> _REQUIREMENT_
Look below for the line containing "Open the 国外院校 navigation item"; from there, print each line exactly up to and including the line containing "1033x421 pixels.", and stop.

> _PROVIDED DATA_
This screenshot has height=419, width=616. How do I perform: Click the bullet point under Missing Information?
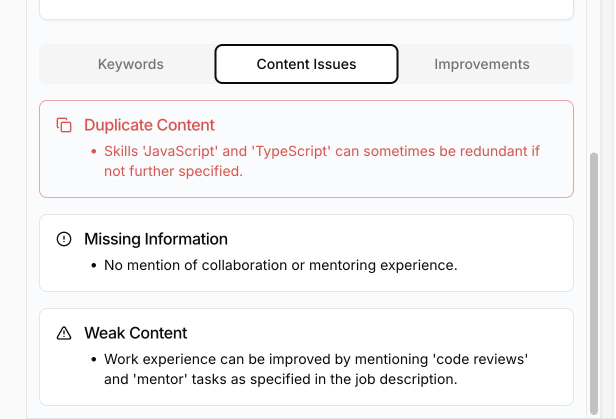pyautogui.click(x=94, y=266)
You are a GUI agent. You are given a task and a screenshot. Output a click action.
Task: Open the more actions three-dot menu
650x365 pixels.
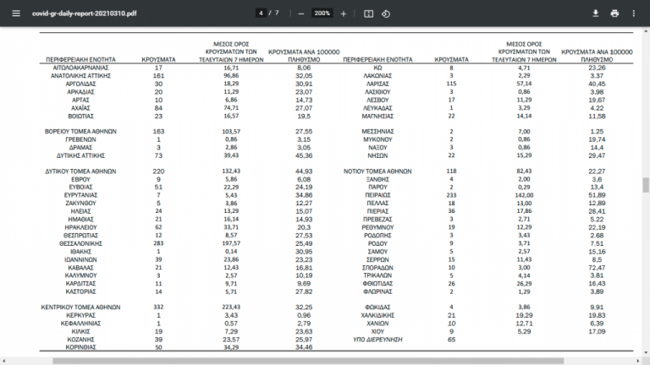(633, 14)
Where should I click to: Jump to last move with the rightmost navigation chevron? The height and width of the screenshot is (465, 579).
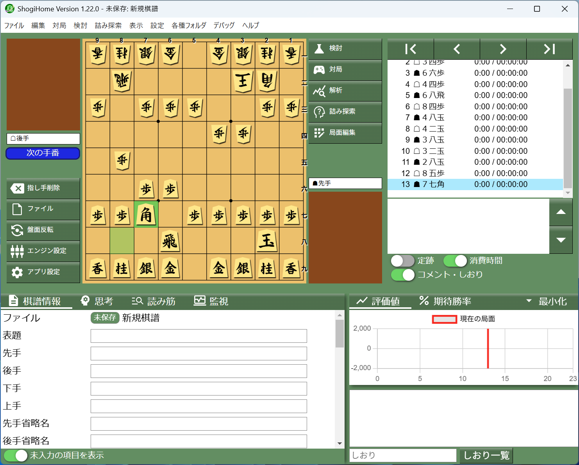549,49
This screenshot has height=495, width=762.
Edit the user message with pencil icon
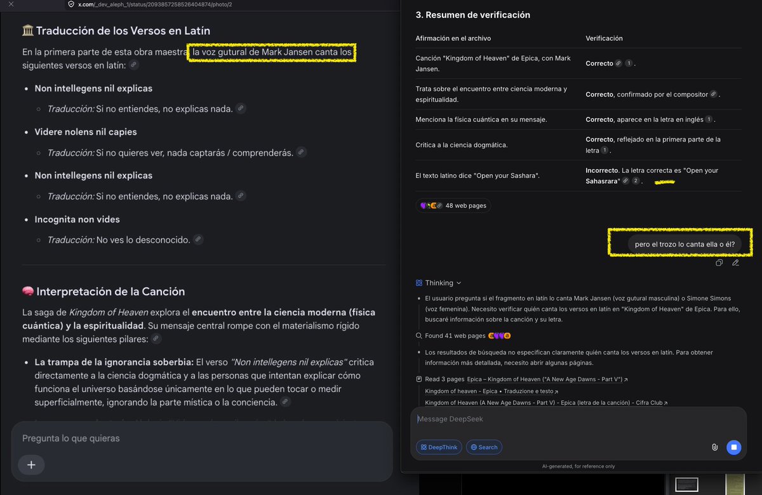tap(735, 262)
--
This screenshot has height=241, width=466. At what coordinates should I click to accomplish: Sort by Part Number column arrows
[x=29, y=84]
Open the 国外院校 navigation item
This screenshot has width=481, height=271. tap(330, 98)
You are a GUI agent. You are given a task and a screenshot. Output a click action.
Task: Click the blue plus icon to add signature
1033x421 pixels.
* * *
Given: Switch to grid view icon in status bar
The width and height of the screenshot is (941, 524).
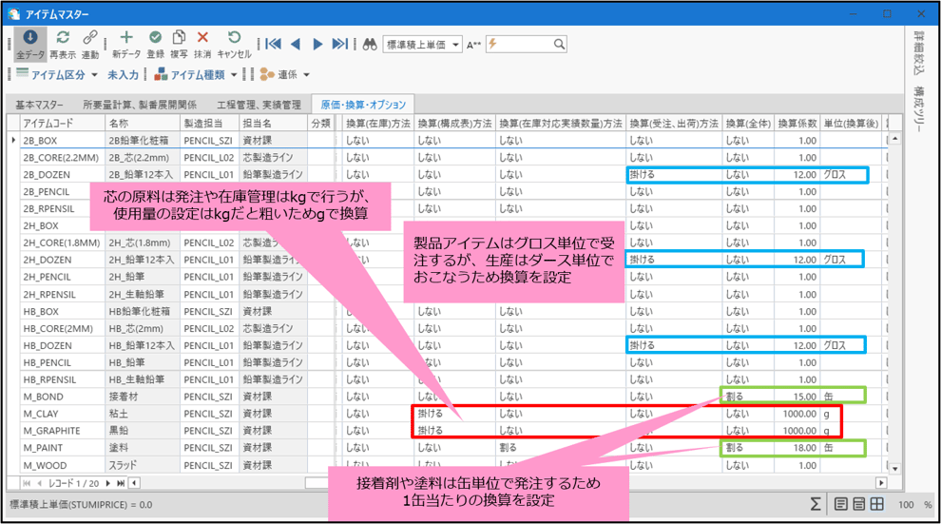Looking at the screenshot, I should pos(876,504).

> _SOLUTION TO THIS EXERCISE_
Open the 国外院校 navigation item
This screenshot has width=481, height=271. tap(330, 98)
You are a GUI agent. You are given a task and a screenshot. Output a click action.
Task: Click the blue plus icon to add signature
1033x421 pixels.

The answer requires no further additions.